Apple’s plan to integrate iOS, macOS apps could mean renewed focus on desktops

Apple’s plan to integrate iOS, macOS apps could mean renewed focus on desktops

Apple's move to enable the development of apps that run on iPhones, iPads and Macs could mean the company now sees more growth potential in desktops as the smartphone market becomes more saturated.

Credit: Leif Johnson

Apple plans to make it easier foe developers to create apps that, for the first time, can be used across all the company's mobile and desktop platforms, according to a new Bloomberg news report.

At its upcoming World Wide Developers Conference (WWDC) in June, Apple is expected to begin those app integration efforts with the release of software development kits that allow developers to write iPad apps that also work on Macs.

In 2020, Apple plans to expand the SDK so iPhone applications can be converted into Mac apps in the same way, according to Bloomberg. The report didn't add much detail to what was already known about Apple's Project Marzipan, as the initiative is called internally. Marzipan was initially talked up at last year's WWDC.

Project Marzipan relies on the fact that that both iOS (for iPhones and iPads) and macOS (for Macbook laptops, the iMac and other desktop Macs) run on the same Unix code base. They also share the same kernel and many common frameworks, such as Metal.

The effort to help developers create a single instance of an app that can then work on an iPhone, iPad and Mac computers could result in increased revenue for Apple and renewed interest in Mac desktops and laptops.

Unlike Apple apps, Microsoft and Android apps can already be shared across mobile and desktop platforms, allowing developers to write one code base.

Developers are more hesitant to create apps if they require two separate efforts for two platforms, particularly as it relates to a small percentage of PC platforms; macOS accounts for around 5% of the PC market, according to Jack Gold, principal analyst with research firm J.Gold Associates.

So if developers can build one iOS app and port it to the Mac with minimal effort (drivers not withstanding), it should increase the number and variety of apps available for the Mac.

"First, Apple has a huge number of users on iPhones with apps that are not available on its Macs. That's an issue for the Mac loyalists," Gold said via email. "But it's also an issue for Apple, as it's getting harder for them to tell people Apple is one environment when apps won't run cross platform.

"So, part of this is getting people more interested in Macs, as they'll be able to get the same apps to run (at least in theory)," he said.

Apple also could be shifting focus toward tablet and desktop sales as iPhone revenue growth has slipped as the market has become saturated. Just this week, analyst Ming-Chi Kuo, who keeps close tabs on Apple's supply chain, posited that Apple could be releasing a larger 16- or 16.5-in. MacBook Pro this year. (MacRumors obtained a copy of Kuo's research note.)

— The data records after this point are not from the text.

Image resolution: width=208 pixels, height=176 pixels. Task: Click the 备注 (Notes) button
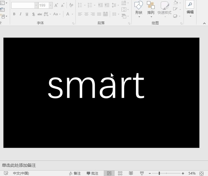coord(75,173)
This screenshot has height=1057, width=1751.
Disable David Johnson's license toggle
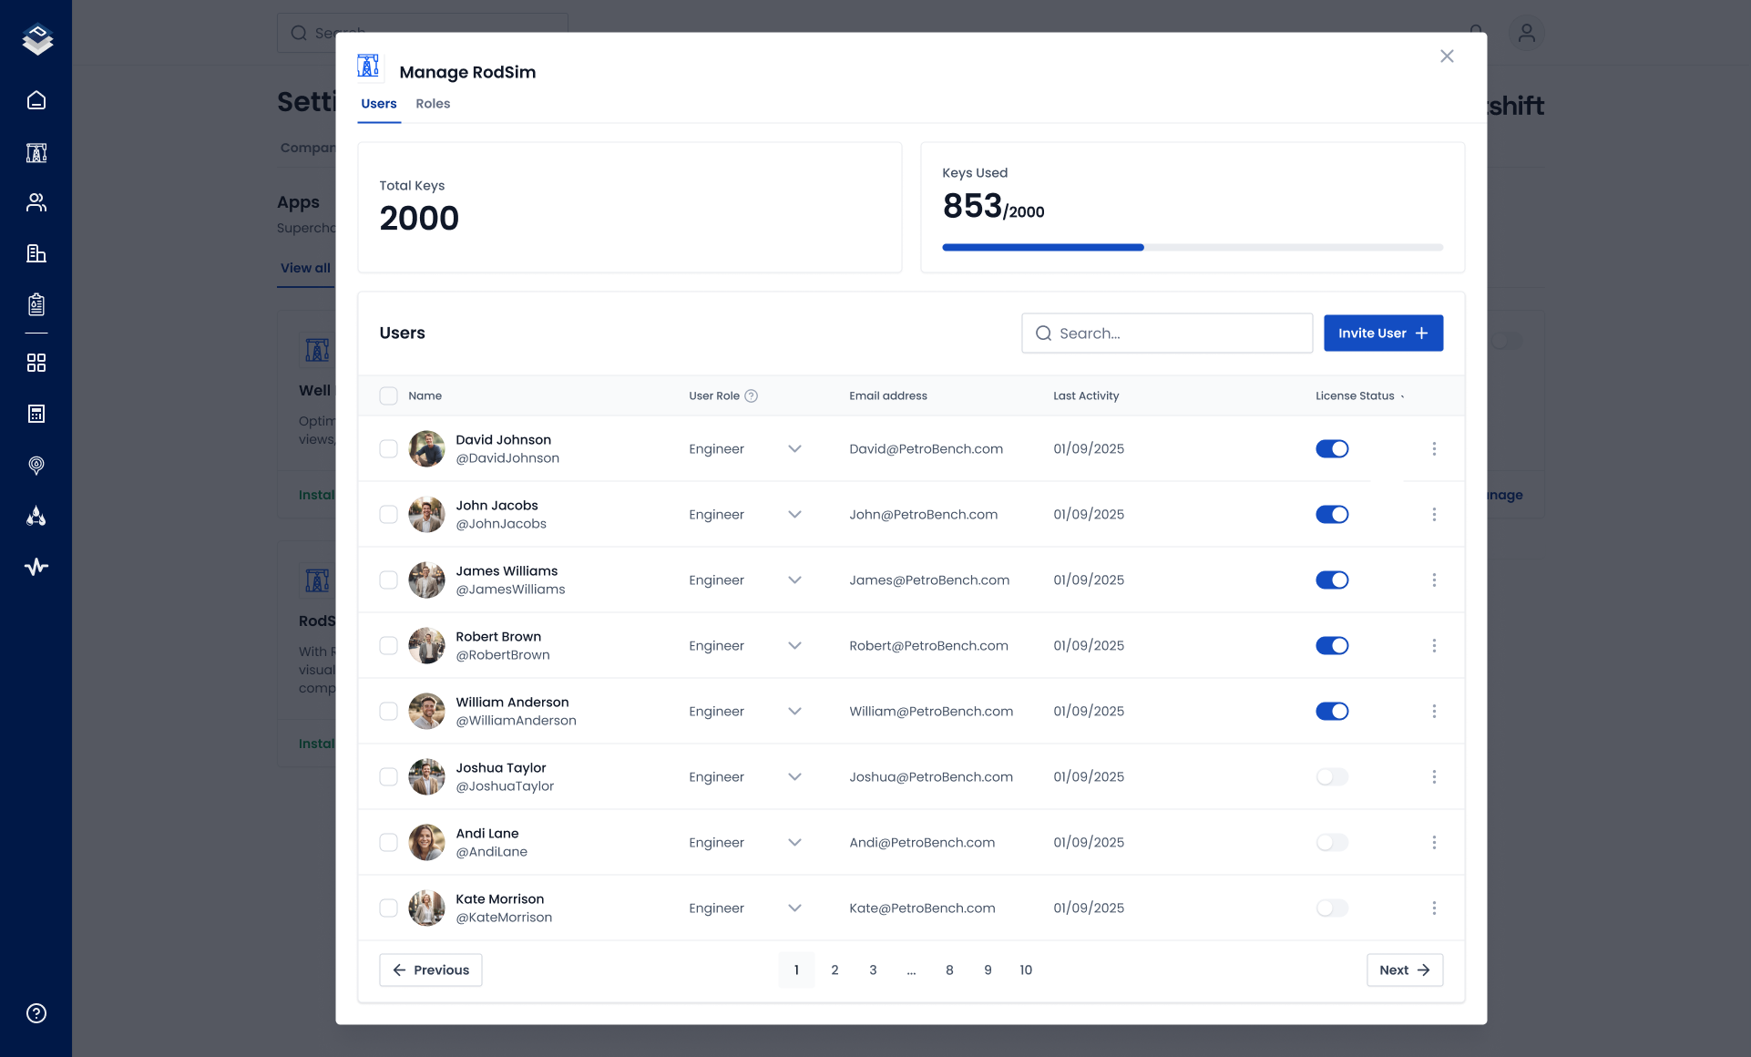click(x=1332, y=448)
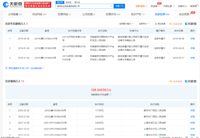
Task: Click the 企业主说 megaphone icon in 历史失信被执行人 section
Action: [171, 24]
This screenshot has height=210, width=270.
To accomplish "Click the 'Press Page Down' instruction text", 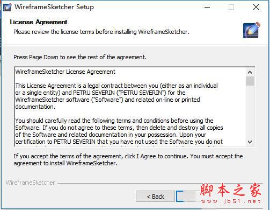I will tap(80, 57).
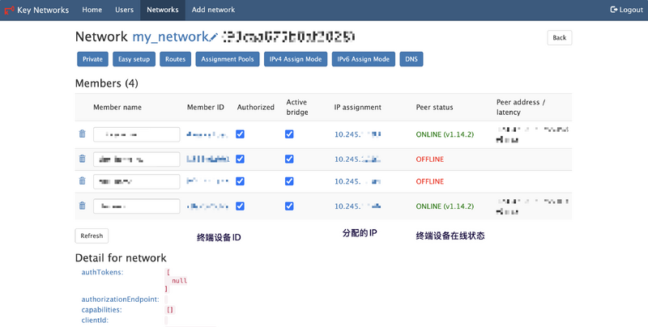This screenshot has width=648, height=327.
Task: Click the Back button
Action: tap(559, 37)
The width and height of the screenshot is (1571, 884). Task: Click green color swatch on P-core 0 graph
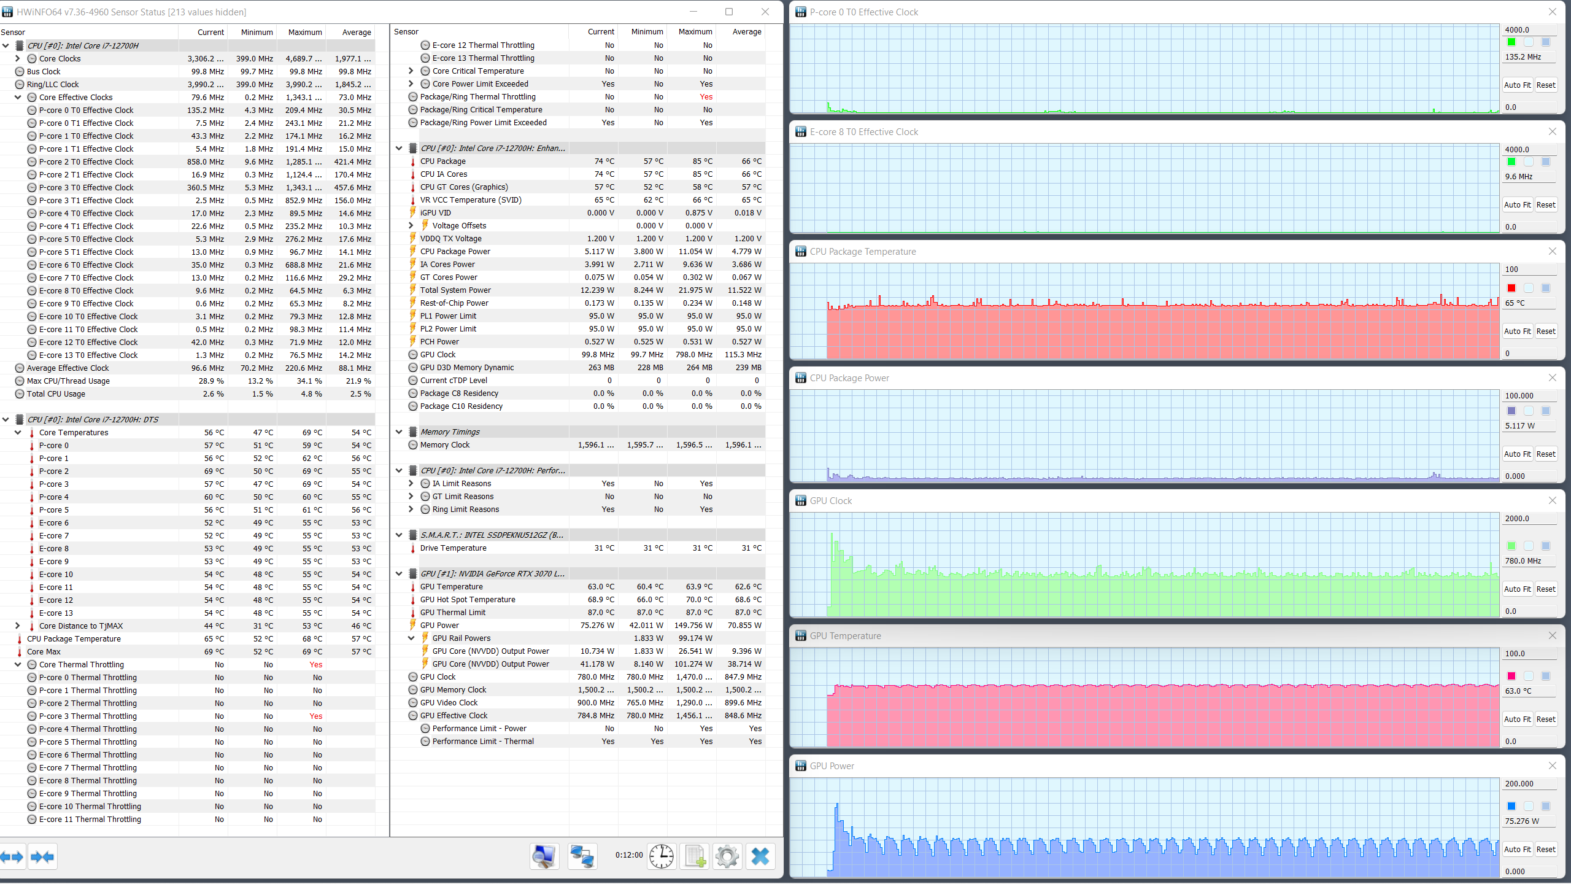tap(1511, 42)
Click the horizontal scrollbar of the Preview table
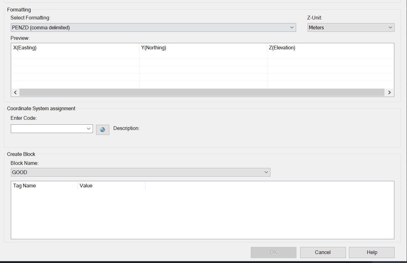Screen dimensions: 407x263 click(201, 92)
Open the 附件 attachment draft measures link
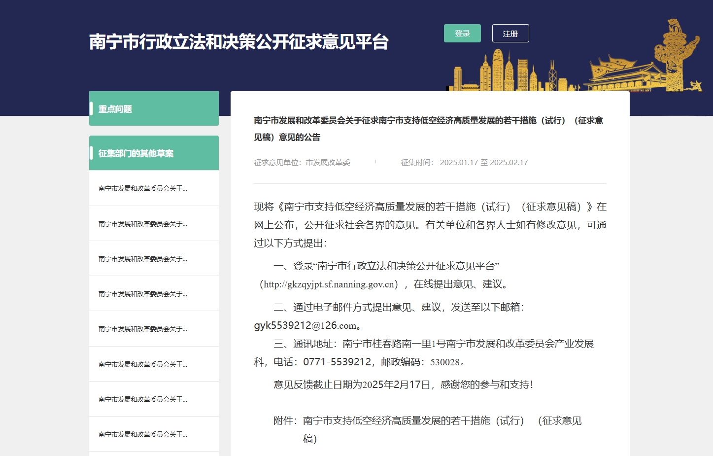 click(x=441, y=421)
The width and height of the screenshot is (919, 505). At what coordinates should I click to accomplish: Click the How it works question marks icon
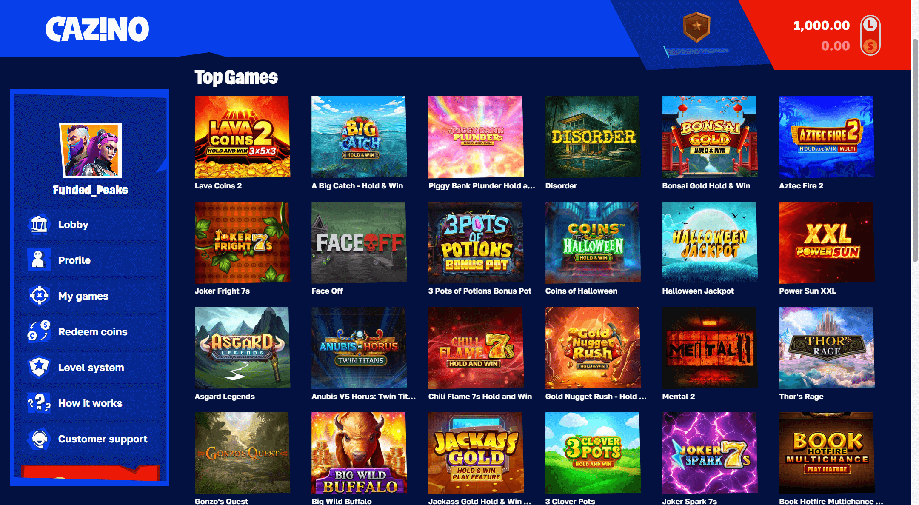(39, 403)
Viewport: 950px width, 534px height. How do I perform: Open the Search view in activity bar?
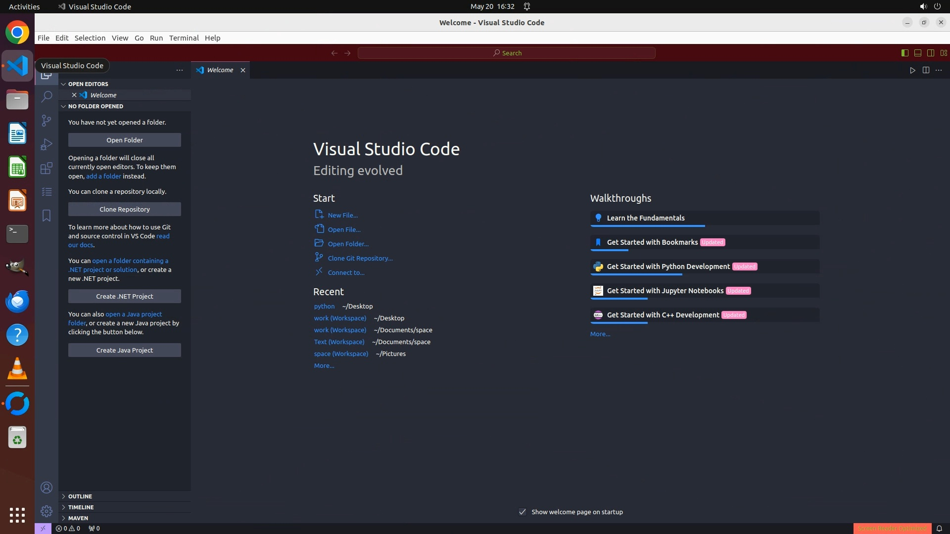pyautogui.click(x=47, y=96)
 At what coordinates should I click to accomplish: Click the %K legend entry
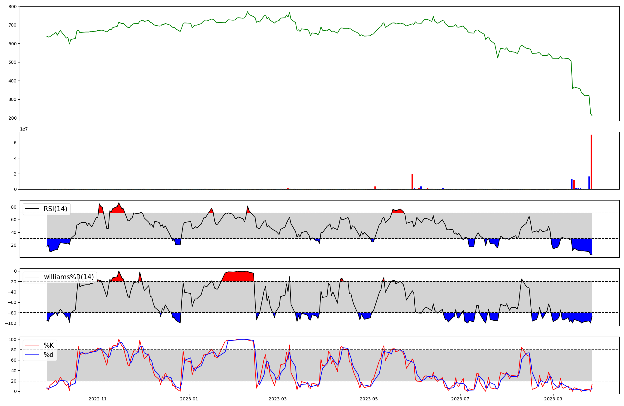point(49,345)
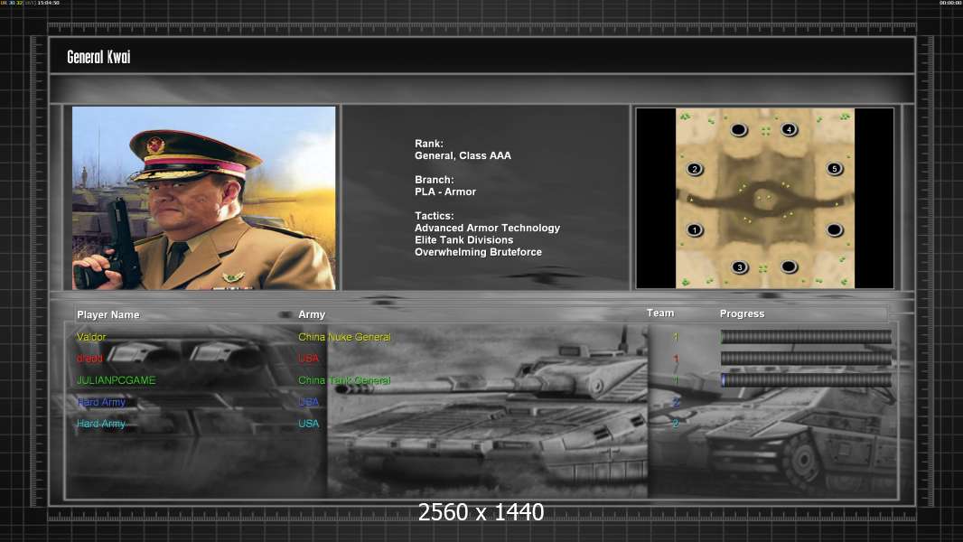Viewport: 963px width, 542px height.
Task: Select the empty start slot right of position 3
Action: point(790,266)
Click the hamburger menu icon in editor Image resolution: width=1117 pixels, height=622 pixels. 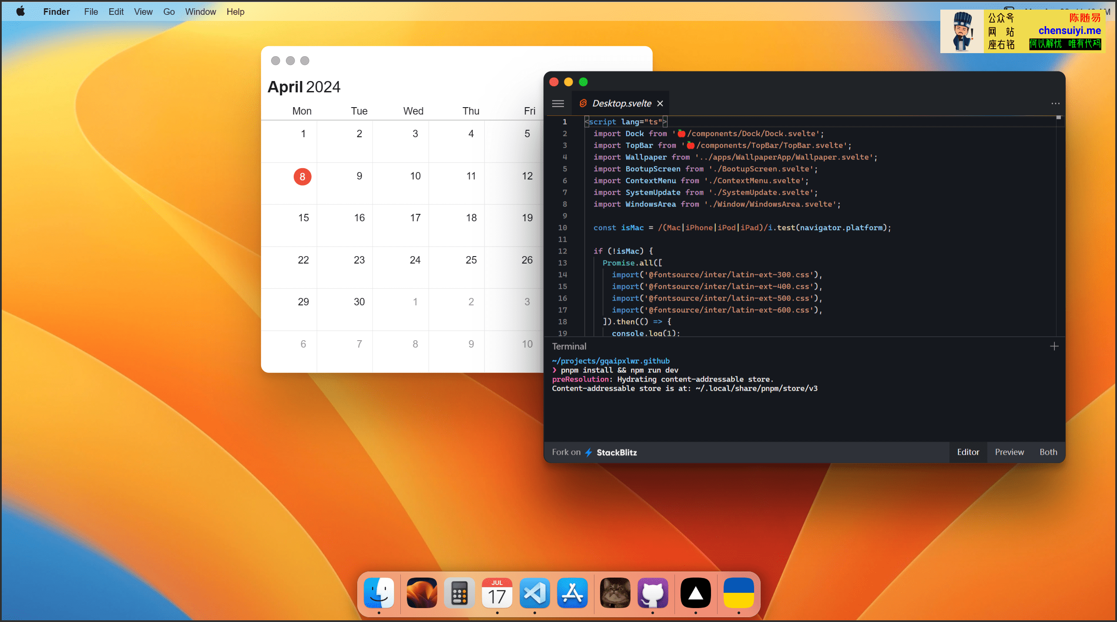click(558, 103)
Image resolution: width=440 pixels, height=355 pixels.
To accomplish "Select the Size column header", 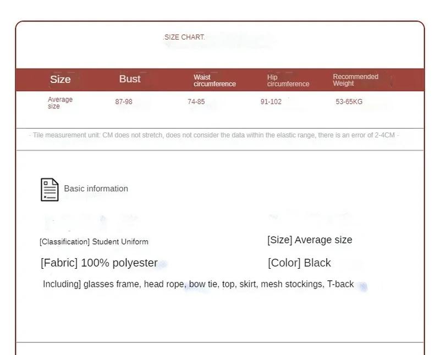I will point(61,79).
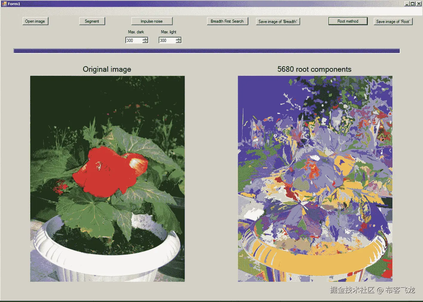This screenshot has height=302, width=423.
Task: Click Save image of 'Breadth'
Action: 277,21
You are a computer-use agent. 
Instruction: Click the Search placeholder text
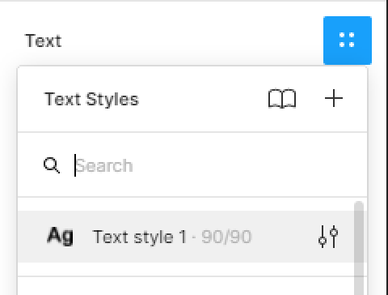(x=104, y=165)

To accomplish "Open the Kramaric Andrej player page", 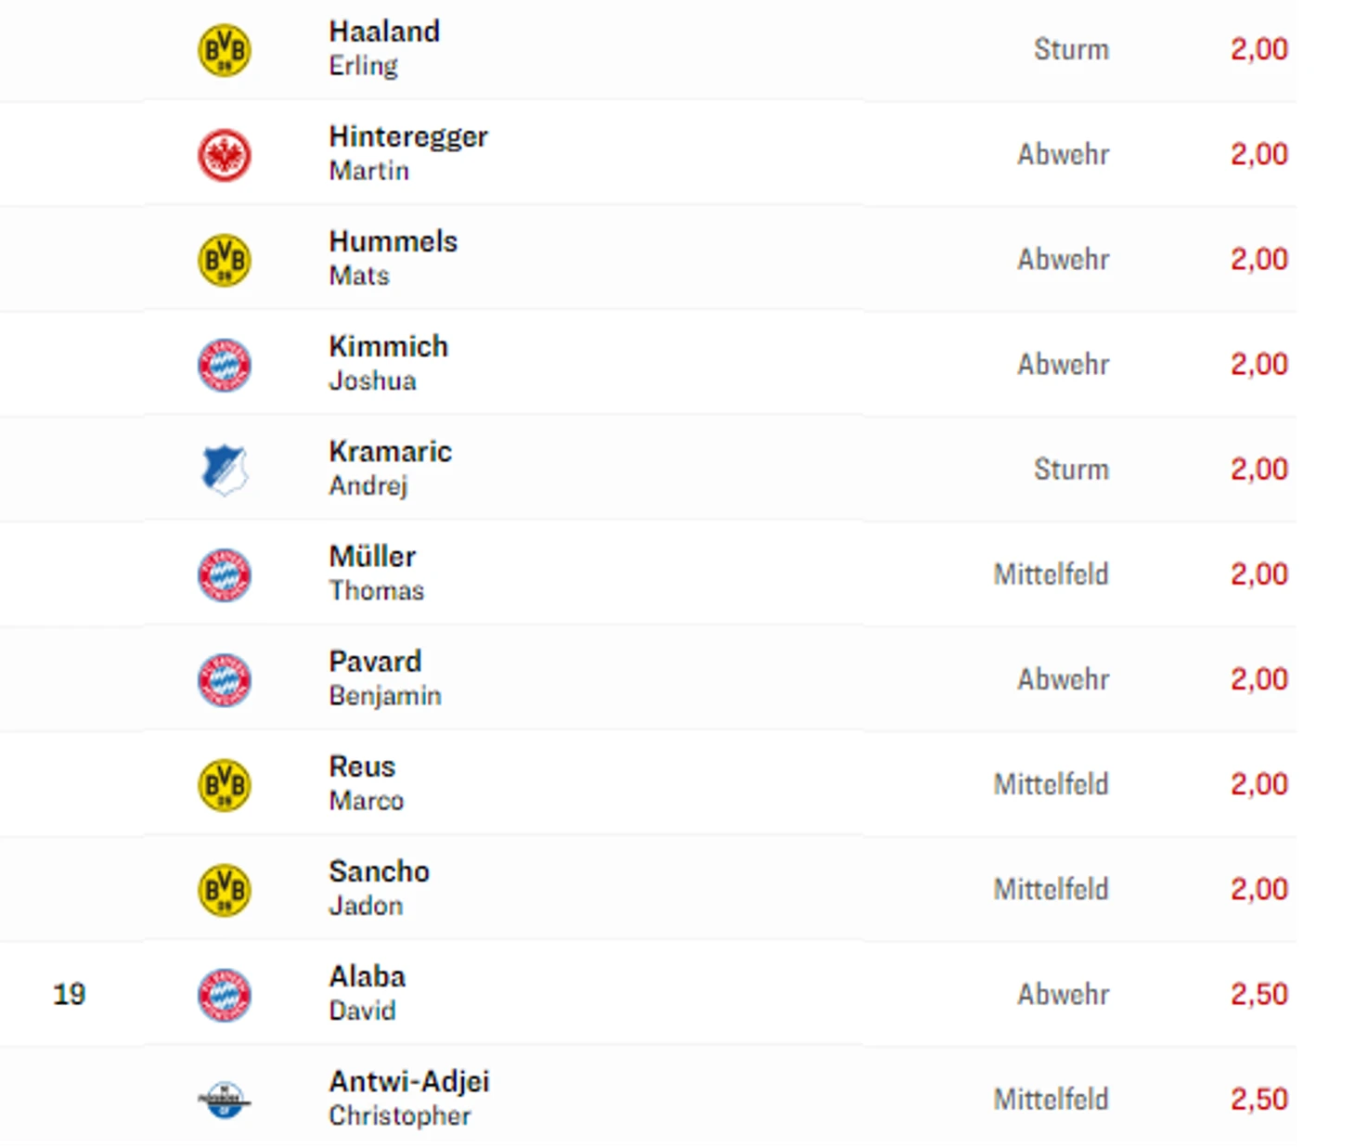I will (390, 468).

This past year, Apple was among the hardest hit by declining smartphone sales, suffering an 11.5% drop in the fourth quarter despite releasing three new iPhone models last fall. For the full year, iPhone sales were down 3.2%, which makes sense considering its two largest markets – the U.S. and China – saw the worst year for smartphone sales ever, IDC said.

Enabling apps sold through its App Store to be used across platforms is a way for Apple to increase revenue since the company gets a cut from every download.

"So, any additional apps they can provide to Macs not only makes Macs more attractive (and gets more sold), but also adds to their store revenues as well, which is a very large part of Apple revenues," Gold said.

Rob Enderle, principal analyst of the Enderle Group, said converging apps across platforms should make Apple hardware easier to manage because the same apps will run on all of Apple’s devices (with some limitations, such as screen size, for instance).

Decreasing the number of apps needed to run on separate platforms and shifting to favor iOS, which is where most of the hardware volume is anyway, should over time reduce management overhead for Apple – and save it money. 

"I think this is more a play to reduce Apple costs," Enderle said via email. "Apple is focused aggressively on cost reduction, but since it doesn’t pass this savings on to customers that has limited value to anyone but an investor or Apple executive."

Even if project Marzipan is successful at boosting Mac sales, it won't likely have an immediate impact on enterprise users, Gold added, since iPhone users in the workplace still generally have a Windows PC and not Macs.

"I don't see this changing things, as there are many enterprise apps that don't run on a Mac and probably never will (even if they do have a iPhone versions, it usually is a subset of the app and not a complete app)," Gold said. "And this initiative will do nothing to help IT manage Macs in the corporate setting. So the enterprise effects of this are probably minimal at best."

Enderle agreed, saying even if Apple unveils a 16-in. "mobile workstation" this year, it's like "closing the barn doors after the livestock has run off" because it's already lost too many enterprise customers.